Researchers in the SAnToS Laboratory - Dr. Hatcliff, Dr. Amtoft, and Dr. Robby develop compositional contract-based approaches for certifying secure information flow requirements. We collaborate with researchers from Rockwell Collins Advanced Technology Center (RC ATC) to develop compositional contract-based approaches for certifying secure information flow requirements in military information assurance products. Rockwell Collins is a leading manufacturer of avionics and communications solutions, both for commercial aviation and the military. Rockwell Collins Advanced Technology Center is Rockwell Collins' research and development center and supports the company by developing, acquiring, and transitioning technology into our product groups. Many Rockwell Collins product groups are currently developing products, or expect soon to develop products, that communicate with more than one security domain. Rockwell Collins markets products in a broad range of markets of interest to the DoD and U.S. Air Force, including communication, avionics, navigation systems, and displays offerings. The need to process information from diverse security domains with Multiple Levels of Security (MLS) is an increasingly common requirement across many of Rockwell Collins' diverse military businesses.

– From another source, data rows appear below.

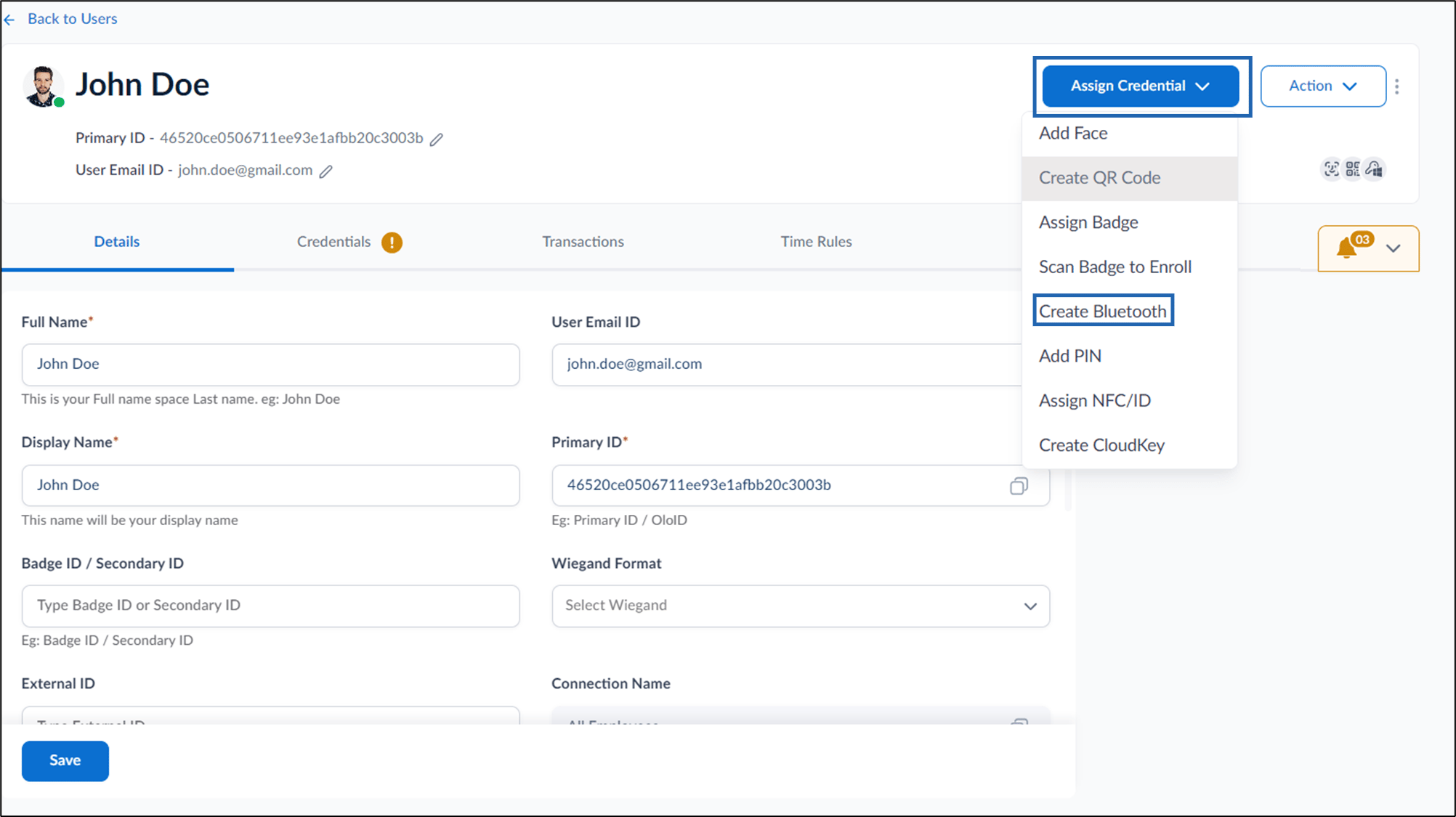
Task: Click the pencil icon next to Primary ID
Action: 436,139
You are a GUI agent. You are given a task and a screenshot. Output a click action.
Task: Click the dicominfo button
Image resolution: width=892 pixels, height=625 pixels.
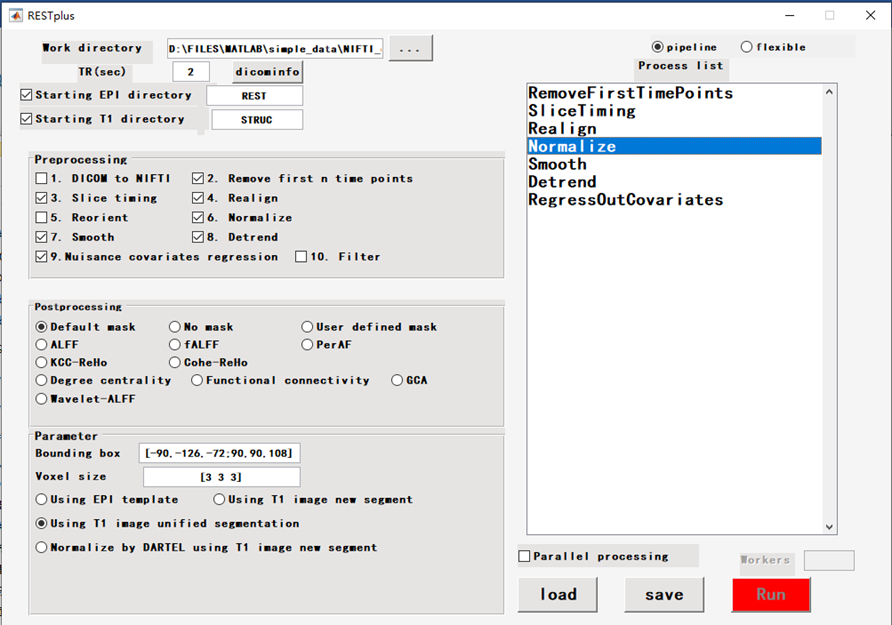(x=267, y=72)
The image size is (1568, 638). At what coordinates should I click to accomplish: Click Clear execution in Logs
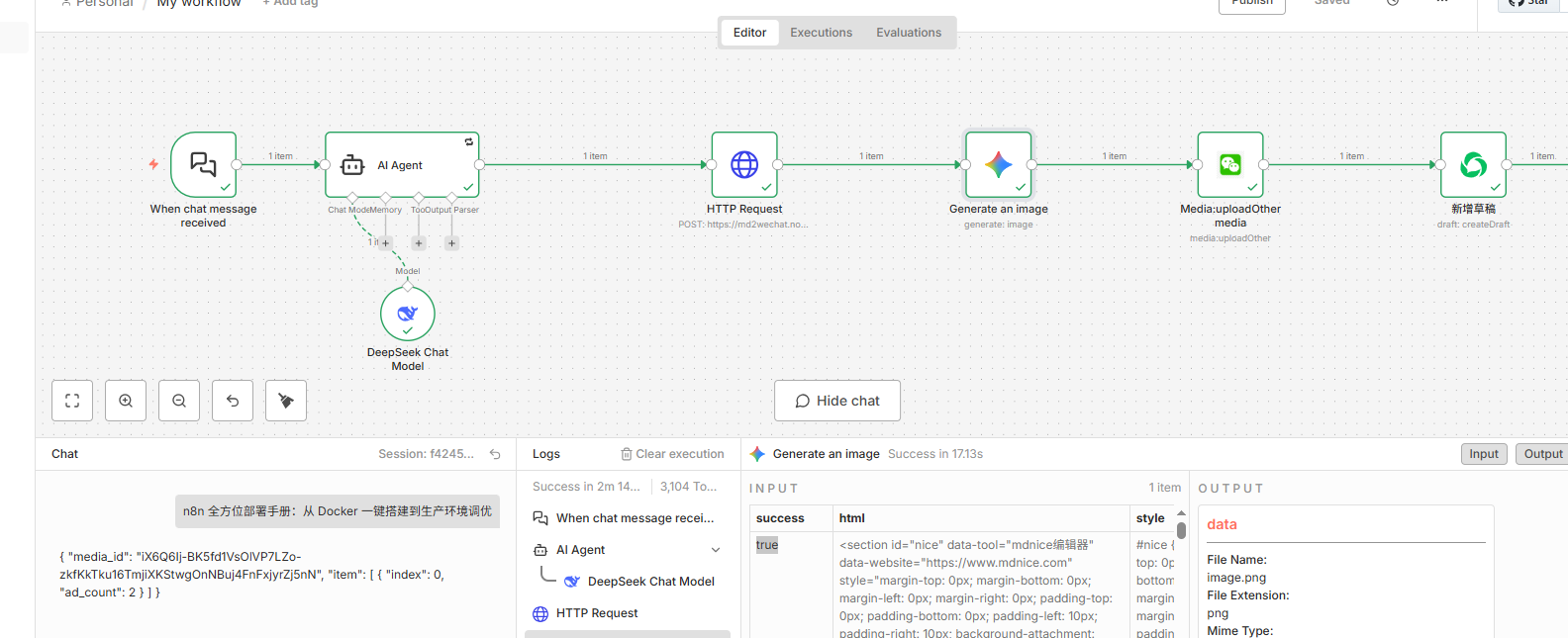point(672,454)
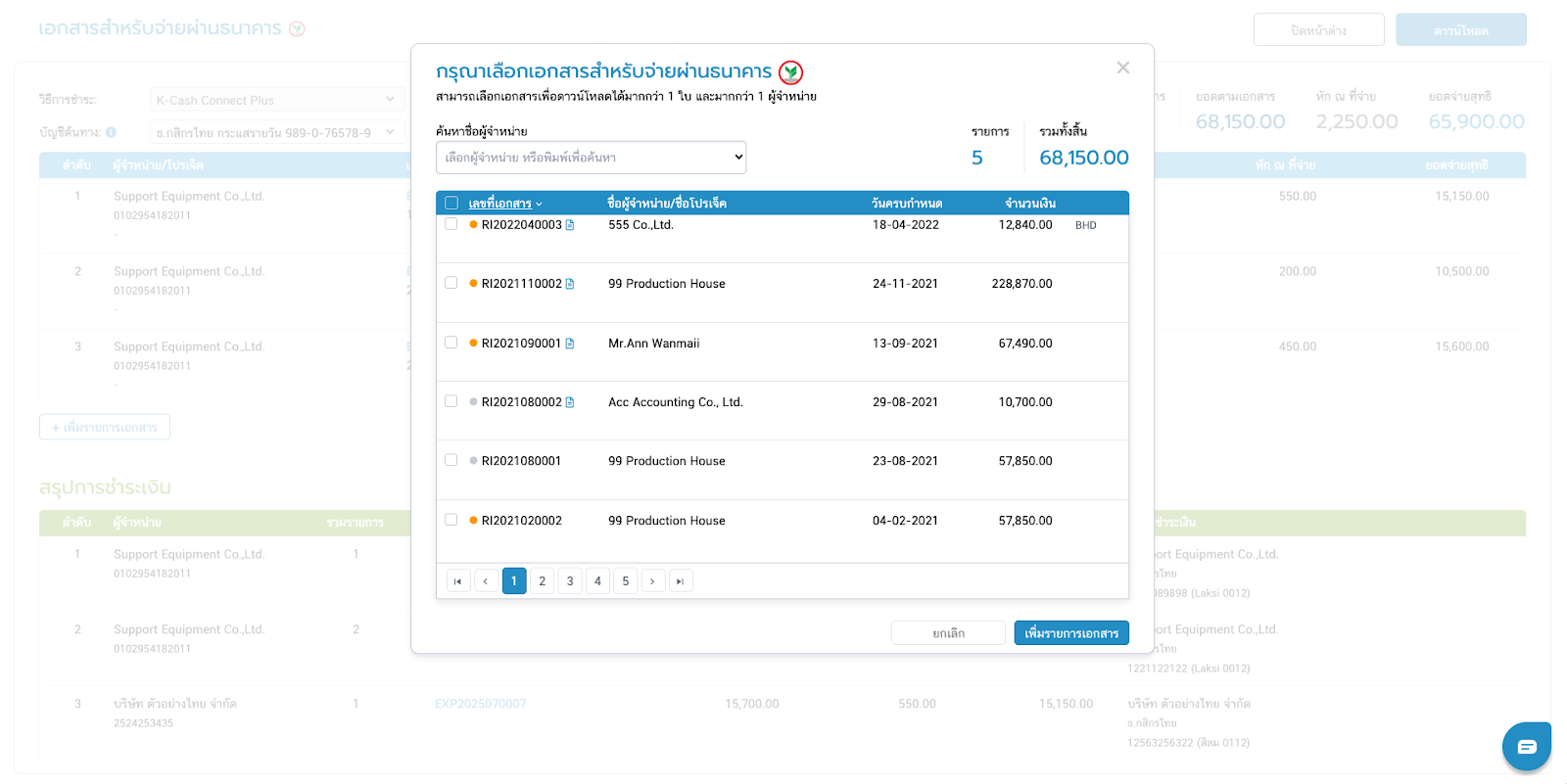
Task: Open the supplier search dropdown
Action: pyautogui.click(x=591, y=158)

Computer security is clearly an area of pressing national need, and previous work of our own and others convinces us that application of automatic program analysis techniques has the potential to make a substantial contribution to improving the current situation. Security is also attractive from a strictly scientific point of view, because the problems are so difficult. In particular, computer security is nearly unique as an aspect of software quality for which an incomplete "engineering" solution is never enough. A single security vulnerability is all that is needed for an attacker to wreak havoc, which means that only complete solutions are really valuable. A characteristic of our research approach is to pursue simultaneously static, dynamic, specification-based, and hybrid approaches to eliminating security vulnerabilities.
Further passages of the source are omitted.